Interest rates too are parting ways. The European Central Bank has not yet raised rates at all in this cycle, and is only forecast to start raising rates in 2019. The Bank of England’s Monetary Policy Committee – whose hands are somewhat tied by the unknowable future shape of Brexit – is not expected to raise rates again until May 2019. On the other hand, by the end of 2019 the US Fed is expected to have increased rates 10 times in the same cycle.
In turn the US dollar has strengthened, hurting emerging market bonds and equities and souring sentiment in these areas.
We see some evidence of inflationary pressures gathering force: producer prices are rising, for example, and wage growth is inching upward in major economies. The former is usually a reliable predictor of rising consumer costs. That said, we do not see inflation galloping away. Our view is of a gentle pick up in price growth sustained over coming years.
We are very long and late into this bull market - more than 100 months, in fact. But valuations on a price/earnings basis are, in many markets, now beginning to come down to more reasonable levels. In the US, previously dizzying price/earning’s have been lowered by rapid earnings growth outstripping share price rises.
To put these gargantuan numbers in context, the mere increase in Amazon’s value during the first nine months of 2018 equates to approximately twice the entire value of global banking group HSBC.
It is a markedly different story elsewhere.

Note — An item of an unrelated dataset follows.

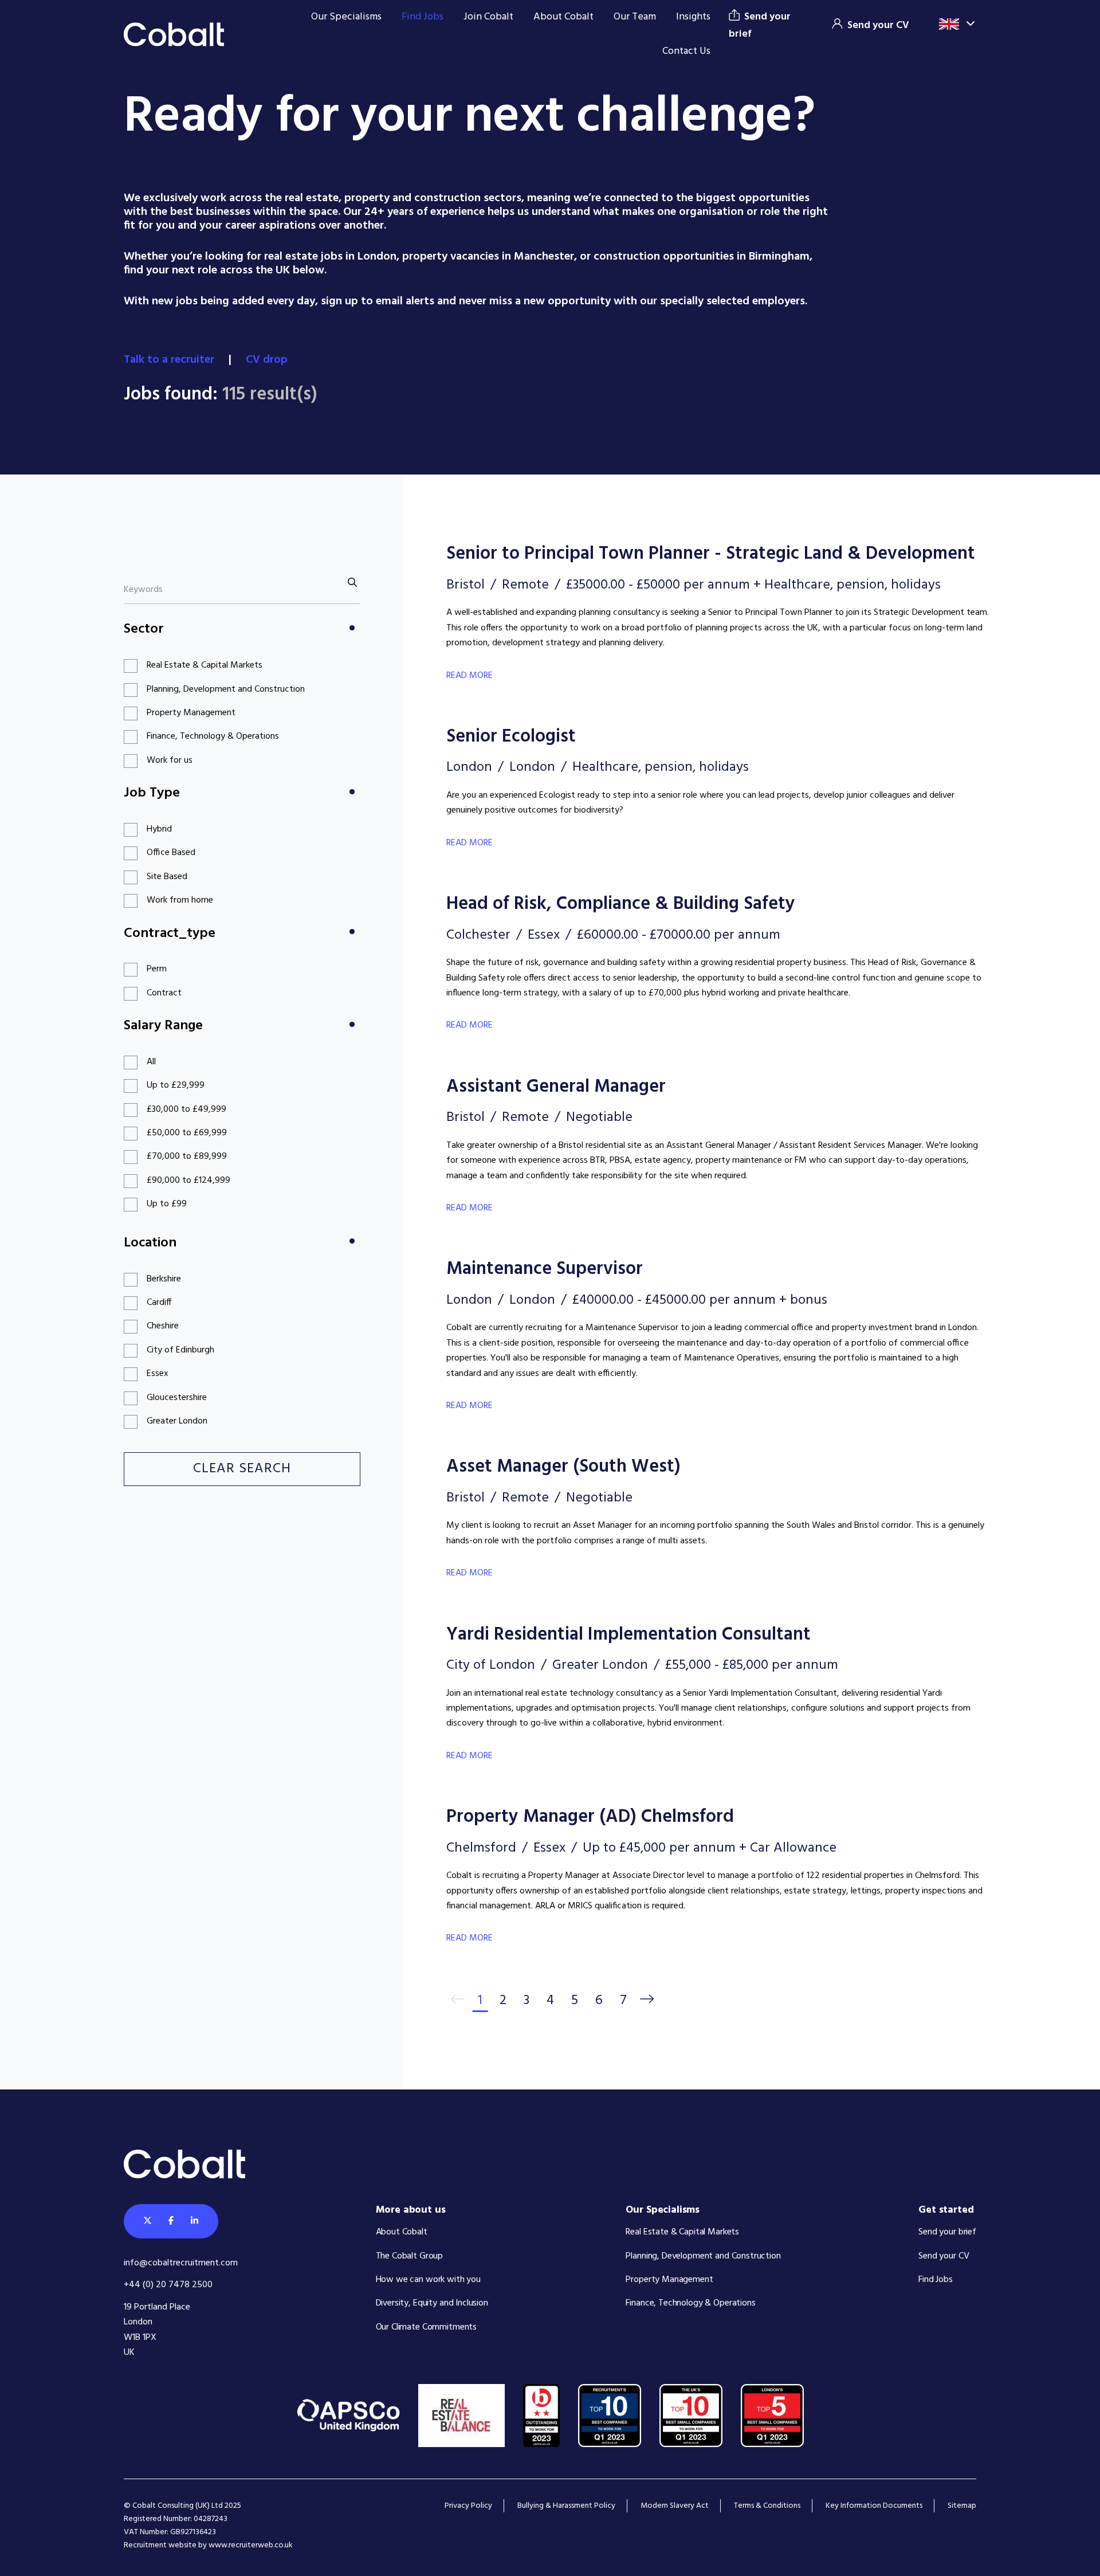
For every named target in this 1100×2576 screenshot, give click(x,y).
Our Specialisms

In emerging markets, in many cases earnings growth has been coupled with a fall in share price, resulting in a dramatic re-rating. As a result the p/e’s for Chinese equities, for instance, are currently at the low end of their 10-year range.
Despite observing the potential opportunities we remain neutral on equities overall. While we have cited here the positives of sustained global growth, modest rate increases and improving valuations, these are balanced by the risk of escalating trade tensions, political risk as outlined below in several quarters and the outside chance of a more rapid uptick in inflation.
We think the further escalation of trade tensions poses one of the biggest risks to global growth, and the harm could manifest itself in several ways. Trade activity in general could reduce, resulting in asset values falling, as has already happened to Chinese equities. Investment could fall as uncertainty increases, hitting certain sectors – including technology – particularly hard. We could see damage inflicted on supply chains, too, with Asia and China worst affected. Another unwelcome consequence would be a spike in inflation caused by tariffs.
And trade tensions are not the only political dangers at large. Brexit anxieties are intensifying, understandably, as the UK’s departure from the EU poses risks not just for the UK but for other major European economies and companies.
The Italian budget has again focused attention on the problems of European sovereign debt. We do not think there is any immediate peril: but the scale and cost of Italy’s debt, combined with the country’s rapidly ageing demographic, is a sobering reminder of the fragility of the European project.